---------- Data section ----------

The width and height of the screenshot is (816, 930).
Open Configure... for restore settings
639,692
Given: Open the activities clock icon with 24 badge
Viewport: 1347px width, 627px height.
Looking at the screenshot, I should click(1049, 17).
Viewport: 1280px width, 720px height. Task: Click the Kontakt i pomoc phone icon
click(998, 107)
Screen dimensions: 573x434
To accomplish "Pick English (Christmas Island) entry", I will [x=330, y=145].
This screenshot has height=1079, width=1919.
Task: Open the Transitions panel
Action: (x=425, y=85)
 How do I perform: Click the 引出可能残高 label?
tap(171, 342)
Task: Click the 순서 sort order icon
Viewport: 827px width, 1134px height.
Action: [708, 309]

----------

● What this task involves
Every line in the material must be retyped exactly, with none omitted.

● Exercise solution
The width and height of the screenshot is (816, 930).
Open Configure... for restore settings
639,692
Given: Open the activities clock icon with 24 badge
Viewport: 1347px width, 627px height.
Looking at the screenshot, I should click(1049, 17).
Viewport: 1280px width, 720px height. Task: Click the Kontakt i pomoc phone icon
click(998, 107)
Screen dimensions: 573x434
To accomplish "Pick English (Christmas Island) entry", I will [x=330, y=145].
This screenshot has height=1079, width=1919.
Task: Open the Transitions panel
Action: (x=425, y=85)
 How do I perform: Click the 引出可能残高 label?
tap(171, 342)
Task: Click the 순서 sort order icon
Viewport: 827px width, 1134px height.
Action: [708, 309]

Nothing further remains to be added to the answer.